Hay recuerdos de ciertas conversaciones que todavía logran encachimbarme. De esos ejercicios en inutilidad, en donde ninguna de las dos partes está dispuesta a ceder. Llevo conmigo imágenes tristes del pasado que podrían todavía hacerme llorar. Sentimientos fantasma de fracasos pasados que salen a espantarme de vez en cuando.

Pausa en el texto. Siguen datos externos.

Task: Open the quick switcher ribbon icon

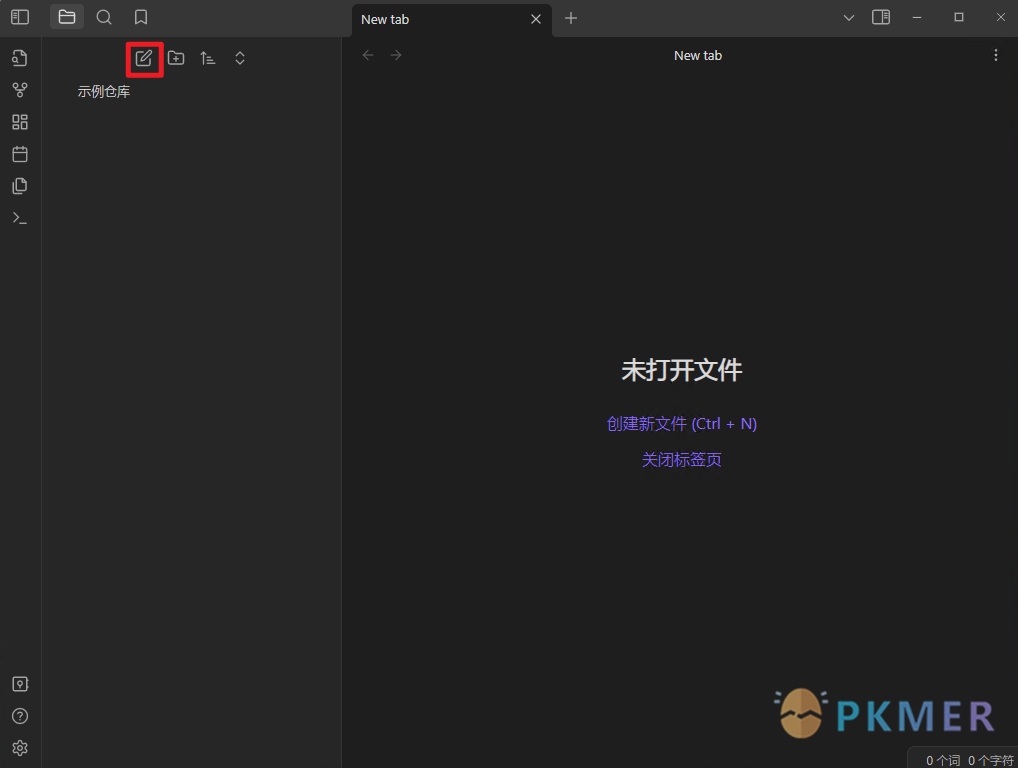Action: coord(20,58)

Tenemos la tendencia, como humanos, de guardar y recordar más fácilmente lo negativo. En un modo de supervivencia, se entiende que sea necesario. Lo malo es que ya no vivimos entre tigres dientes de sable, ni mega-lobos, pero nuestro cerebro sigue propenso a hacer conexiones «negativas» entre neuronas. Para cambiar todo ese cableado, es necesario escoger conscientemente qué vamos a guardar en el cofre de nuestro corazón. Minimizar el placer que podemos percibir de algo tan cotidiano como una buena tortilla, por muy trillado que parezca, nos depriva de un momento de satisfacción.
Vivir en los fracasos del pasado nos impide seguir caminando. Creer que lo malo, y lo bueno, de la vida son estados permanentes y no simples paradas en el viaje, le da una importancia exagerada a lo negativo y se la quita a lo positivo.
Es imposible estar feliz todo el tiempo, pero es enfermo no estarlo nunca. Yo tengo una mansión en el país de los malos recuerdos, pero estoy construyéndome un ranchito del lado de los buenos. Poco a poco, espero mudarme a vivir allí.